If you’ve only ever dived using a wetsuit, then to you maybe wondering what the difference is between a wetsuit and a drysuit. Let’s take a look at what each is, which will help to explain what the differences are.
What is the difference between a wetsuit and a drysuit? The difference between a wetsuit and a drysuit is wetsuits use a thin layer of water to keep you warm whereas drysuits use a layer of air instead. Drysuits are completely sealed to prevent water from entering, whilst wetsuits allow a thin layer of water to enter. Also drysuits are better in colder water and tend to be more expensive than wetsuits.

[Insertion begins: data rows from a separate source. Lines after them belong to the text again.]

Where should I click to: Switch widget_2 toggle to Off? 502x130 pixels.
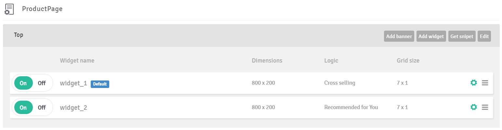coord(42,107)
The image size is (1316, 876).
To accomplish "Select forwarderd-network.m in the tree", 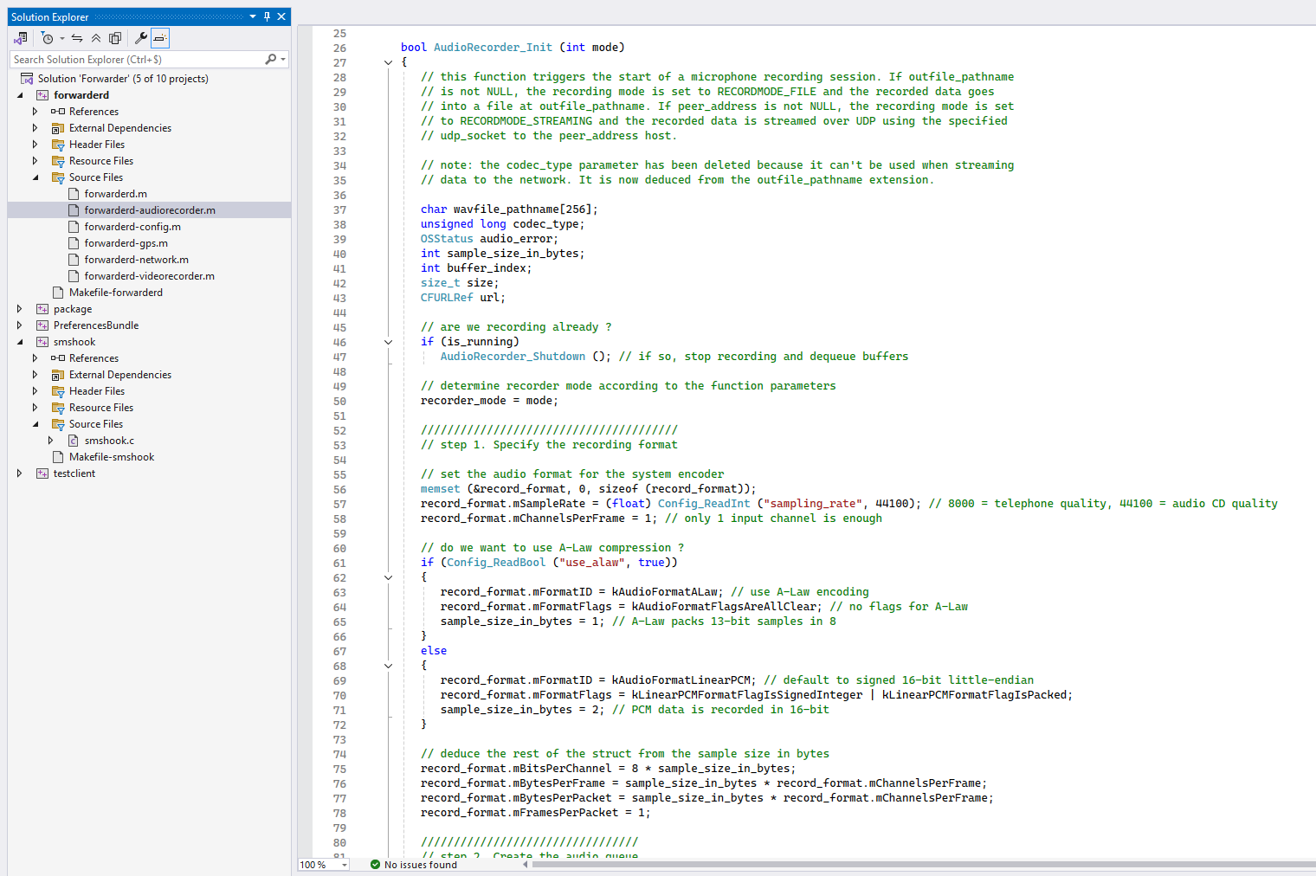I will pos(136,260).
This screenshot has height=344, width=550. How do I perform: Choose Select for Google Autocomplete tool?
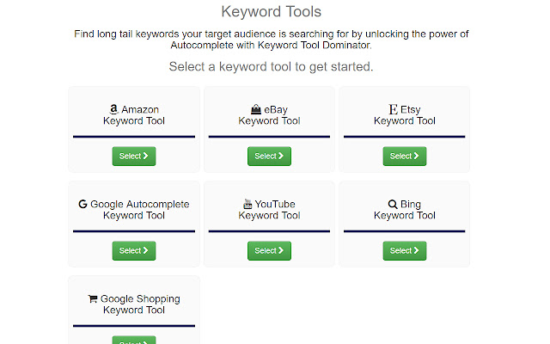[x=134, y=250]
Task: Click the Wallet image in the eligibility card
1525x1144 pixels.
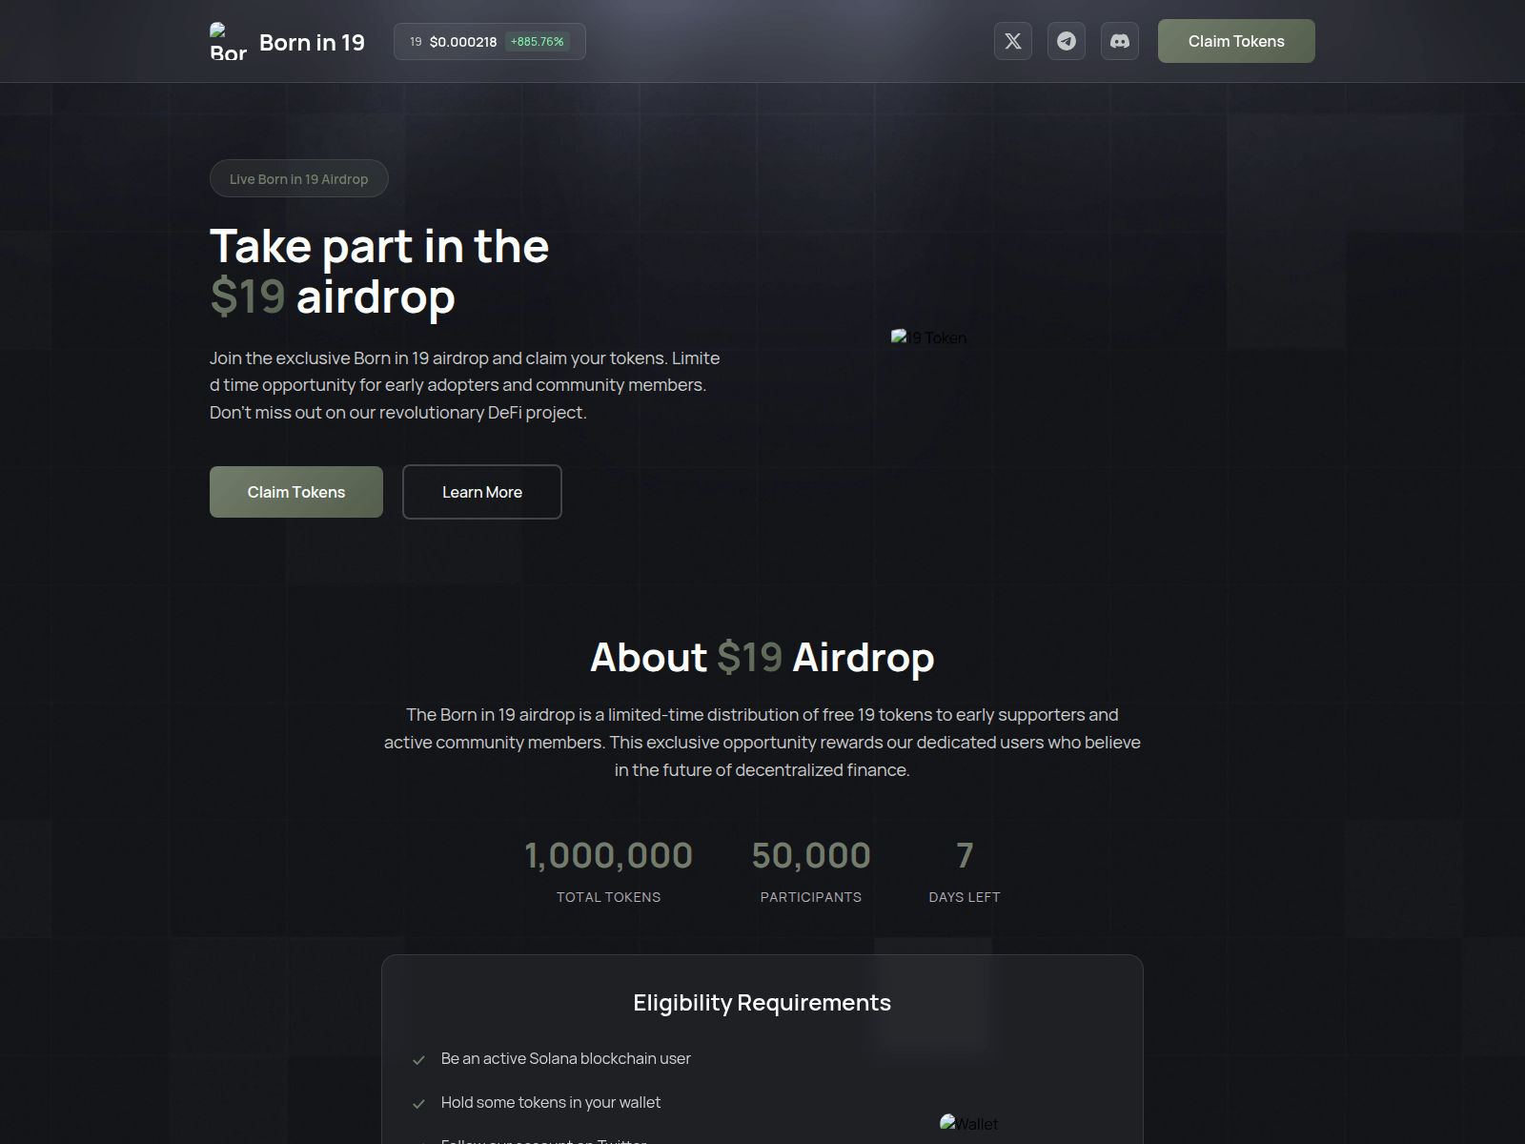Action: click(968, 1123)
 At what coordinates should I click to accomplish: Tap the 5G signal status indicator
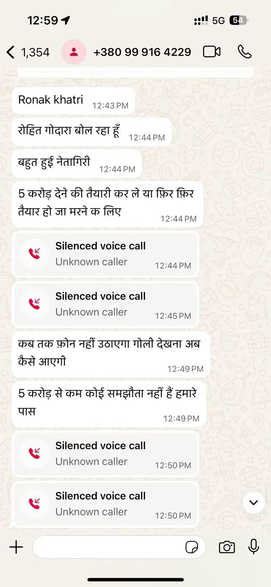tap(218, 21)
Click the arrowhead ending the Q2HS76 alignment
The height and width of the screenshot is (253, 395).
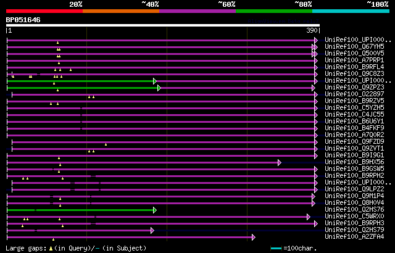(155, 210)
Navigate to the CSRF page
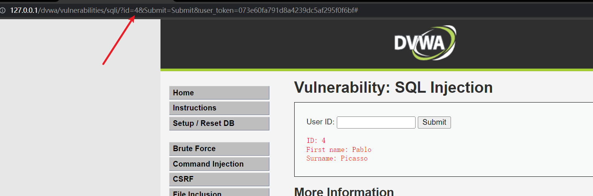 219,179

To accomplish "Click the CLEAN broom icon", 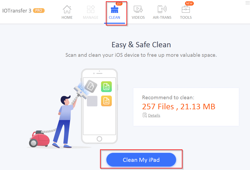I will coord(115,9).
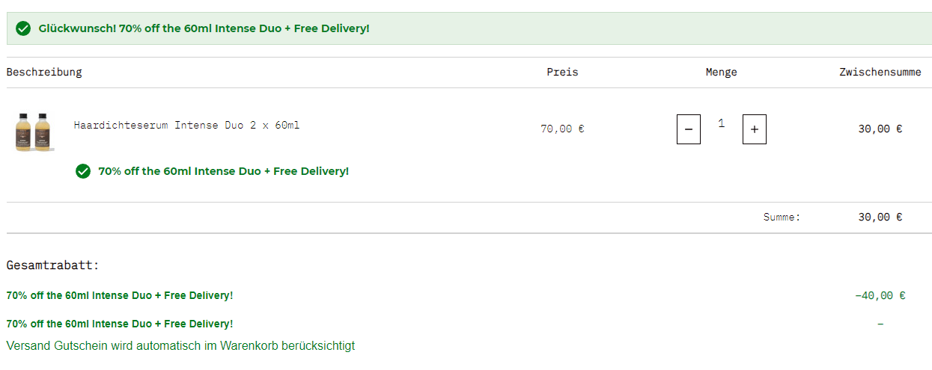Image resolution: width=932 pixels, height=370 pixels.
Task: Open the Haardichteserum product thumbnail image
Action: [x=34, y=131]
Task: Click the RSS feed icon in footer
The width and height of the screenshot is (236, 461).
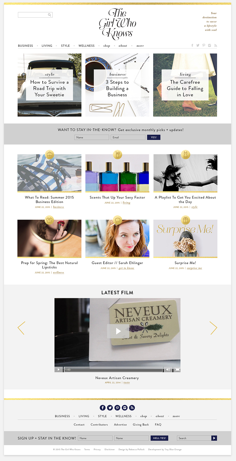Action: pos(132,408)
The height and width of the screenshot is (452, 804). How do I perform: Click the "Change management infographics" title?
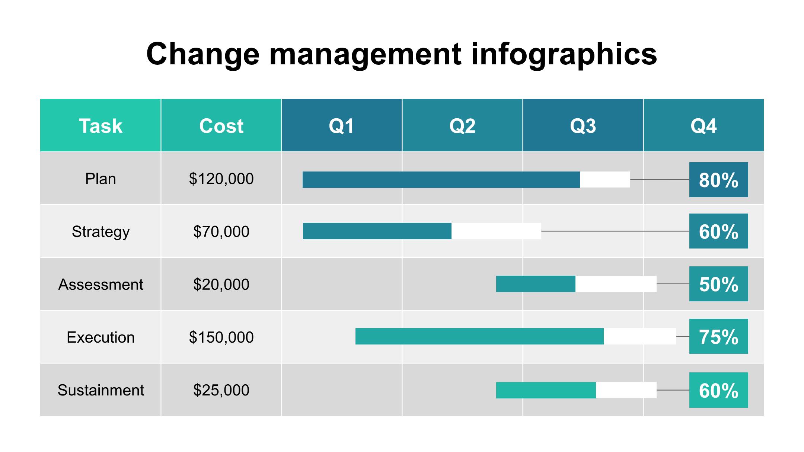click(402, 54)
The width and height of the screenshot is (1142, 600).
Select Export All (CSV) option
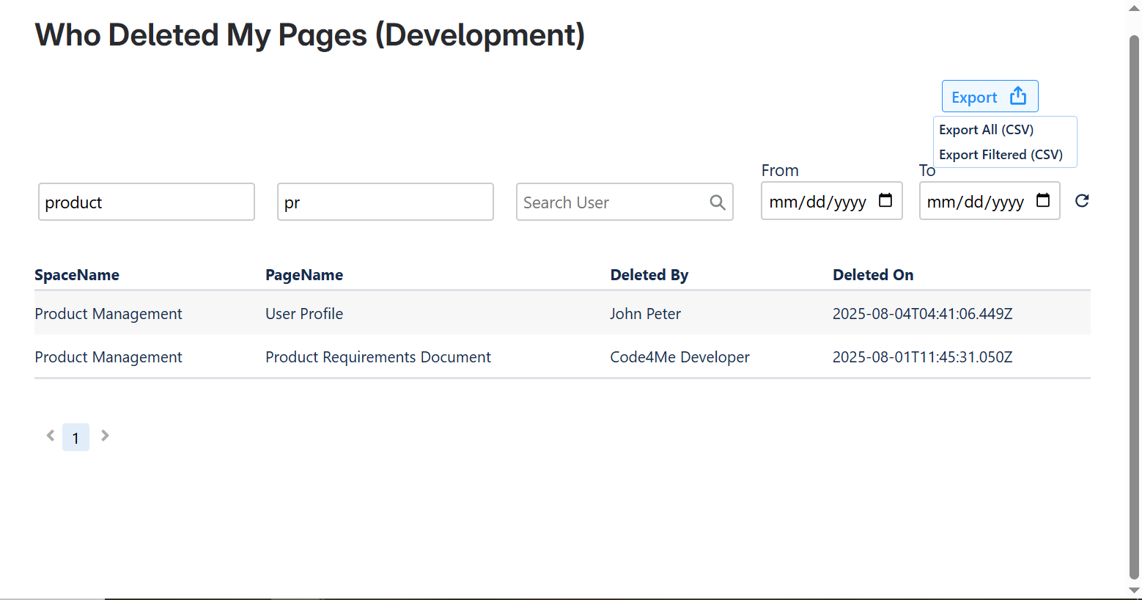tap(986, 130)
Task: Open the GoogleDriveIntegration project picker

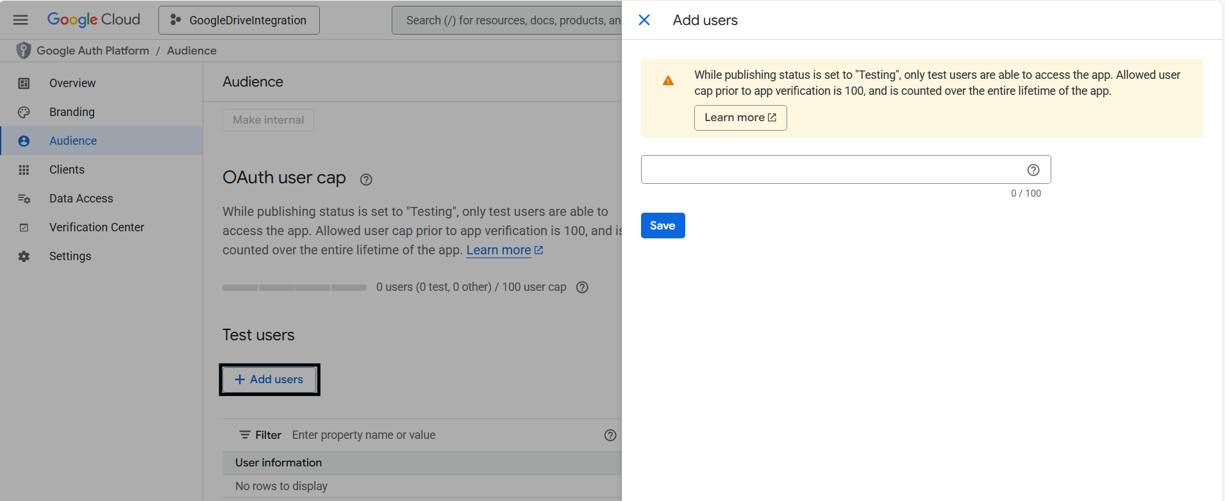Action: pyautogui.click(x=239, y=20)
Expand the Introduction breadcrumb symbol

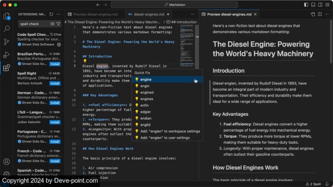184,22
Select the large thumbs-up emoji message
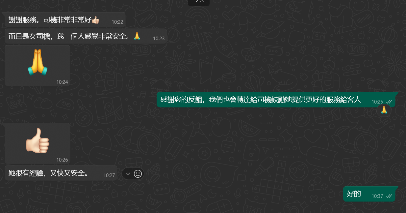Screen dimensions: 406x213 point(38,143)
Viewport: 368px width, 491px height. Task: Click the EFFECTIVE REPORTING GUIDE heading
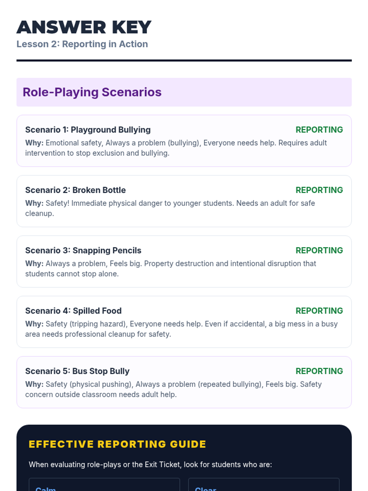117,444
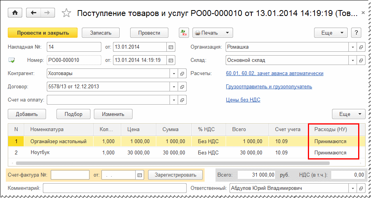Click the Комментарий input field
The image size is (371, 198).
[115, 188]
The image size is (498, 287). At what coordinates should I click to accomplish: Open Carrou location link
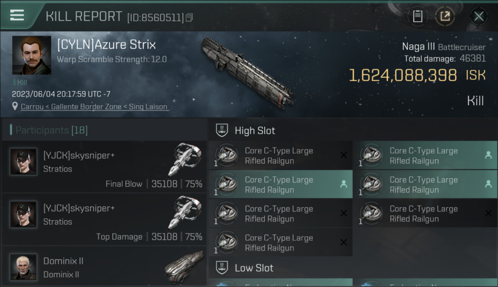point(94,107)
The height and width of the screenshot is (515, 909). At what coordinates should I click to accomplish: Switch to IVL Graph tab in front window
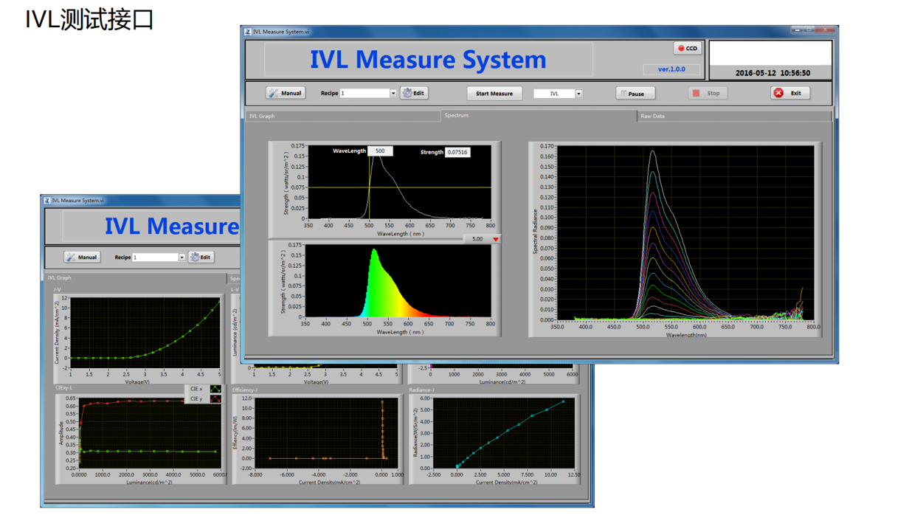pyautogui.click(x=262, y=117)
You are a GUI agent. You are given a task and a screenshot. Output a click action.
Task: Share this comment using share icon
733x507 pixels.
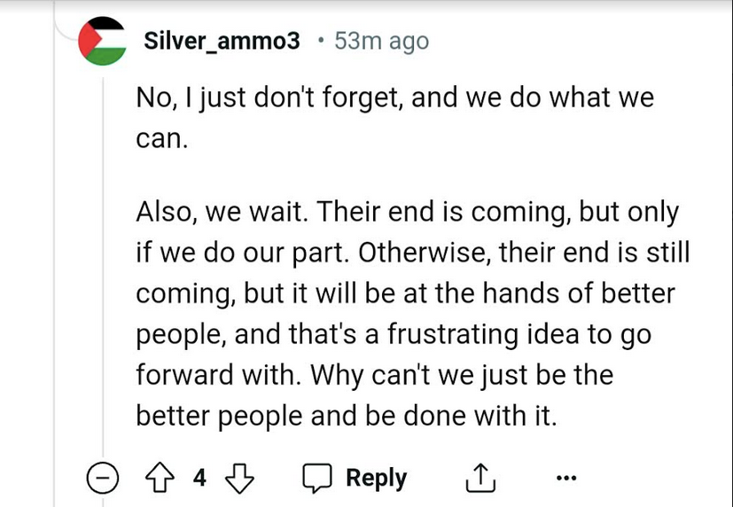point(480,479)
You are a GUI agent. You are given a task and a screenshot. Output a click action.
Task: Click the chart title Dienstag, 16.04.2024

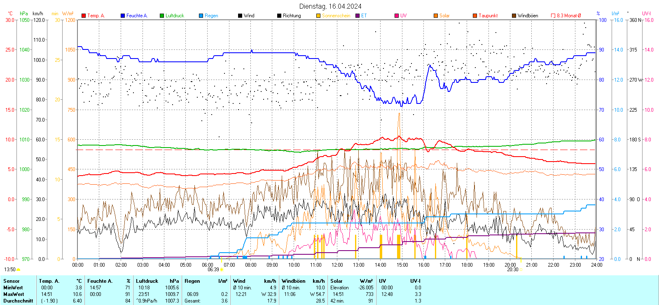click(330, 6)
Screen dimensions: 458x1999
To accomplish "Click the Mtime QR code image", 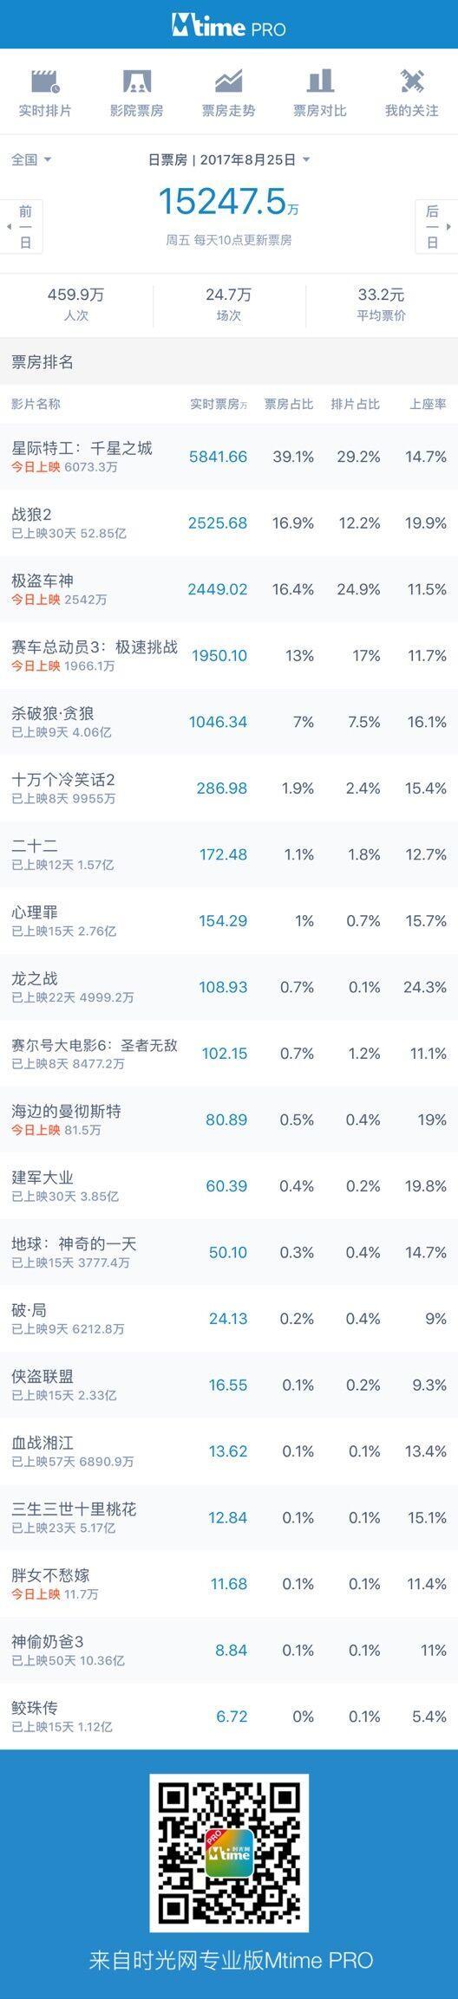I will click(229, 1853).
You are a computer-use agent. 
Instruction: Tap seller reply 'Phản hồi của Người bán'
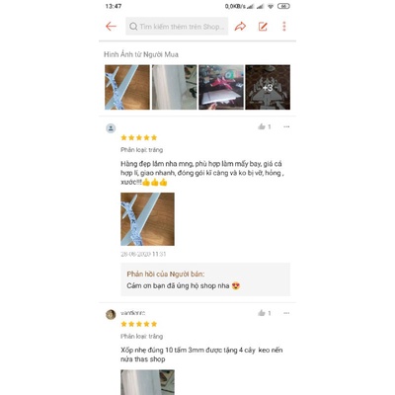point(166,274)
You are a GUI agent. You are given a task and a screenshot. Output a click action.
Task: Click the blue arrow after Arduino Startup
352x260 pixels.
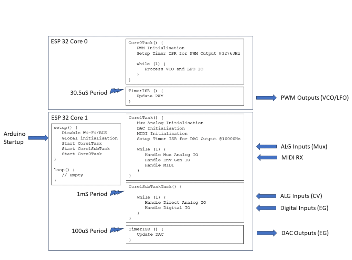[x=38, y=138]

Wetsuit vs Drysuit Table of Differences
|Water temperature||18-29°C (64-84°F)||Below 18°C (64°F)|
|How it works to keep you warm||Thin layer of water between you and the wetsuit warms up, plus the insulating properties of the neoprene.||Staying dry combine with using insulation under the drysuit to keep you warm.*|
|Do you get wet||Yes||No|
|Buoyancy||Wetsuits are less buoyant.||Drysuits tend to be more buoyant due to the air pocket inside.|
|Buoyancy control||BCD only||Can use the drysuit or BCD for buoyancy control|
|Warmth||Wetsuits don't always keep you warm out of the water when wet.||Drysuits keep you warm both in the water and out of the water.|
|Space||Wetsuits take up less space||Drysuits are more bulky|
|Cold water diving (i.e. in ice cold water)||No||Yes|
|Warm water diving (i.e. diving in the Caribbean)||Yes||No|
|Suitable for scuba diving||Yes||Yes|
|Suitable for snorkeling||Yes||Not really|
|Suitable for kayaking||Yes||Yes|
|Suitable for surfing||Yes||No|
|Suitable for stand-up paddle boarding||Yes||Yes|
|Suitable for water skiing||Yes||Yes|
|Suitable for wake boarding||Yes||Yes|
|Additional equipment required for scuba diving||None||Hose to connect to the drysuit inflator inlet|
|Dangers||None||Inverted ascent when scuba diving|
* You need undergarments to keep you warm with crushed neoprene and membrane drysuits. But with a neoprene drysuit, it is the thick neoprene that keeps you warm.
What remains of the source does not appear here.